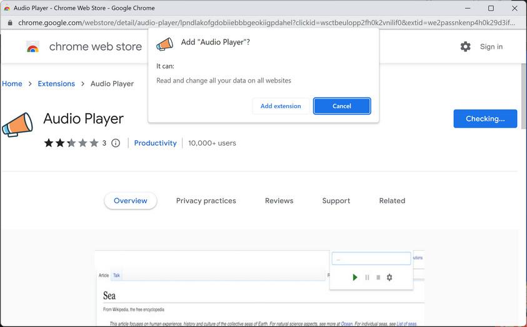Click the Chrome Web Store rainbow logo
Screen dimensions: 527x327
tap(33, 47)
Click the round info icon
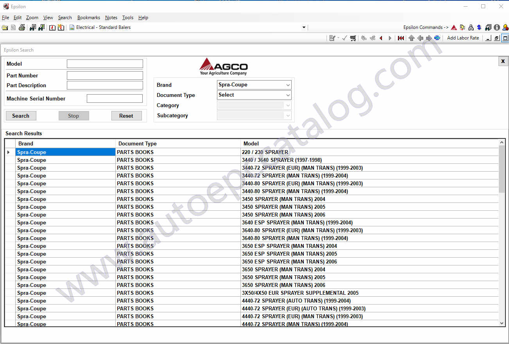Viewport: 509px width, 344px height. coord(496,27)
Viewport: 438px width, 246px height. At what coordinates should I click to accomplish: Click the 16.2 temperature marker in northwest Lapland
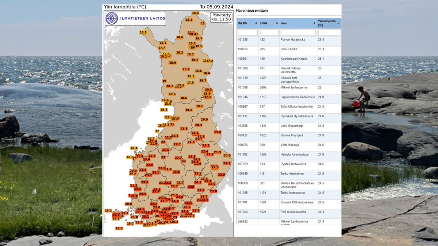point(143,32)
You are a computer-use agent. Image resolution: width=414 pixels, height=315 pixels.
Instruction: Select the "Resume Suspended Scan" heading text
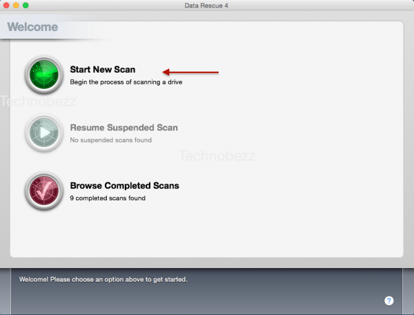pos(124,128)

------------------------

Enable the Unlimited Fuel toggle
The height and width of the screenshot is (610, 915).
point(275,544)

------------------------

WHAT IS REQUIRED: Can you copy out the records word for word, from the line with "Click the Chrome Web Store rainbow logo" through the line with "pos(124,128)", both lines included, leaving the pictures out?

IN RESPONSE:
Click the Chrome Web Store rainbow logo
Screen dimensions: 527x327
tap(33, 47)
Click the round info icon
Viewport: 509px width, 344px height. coord(496,27)
Viewport: 438px width, 246px height. At what coordinates should I click to accomplish: Click the 16.2 temperature marker in northwest Lapland
point(143,32)
You are a computer-use agent. Image resolution: width=414 pixels, height=315 pixels.
Instruction: Select the "Resume Suspended Scan" heading text
pos(124,128)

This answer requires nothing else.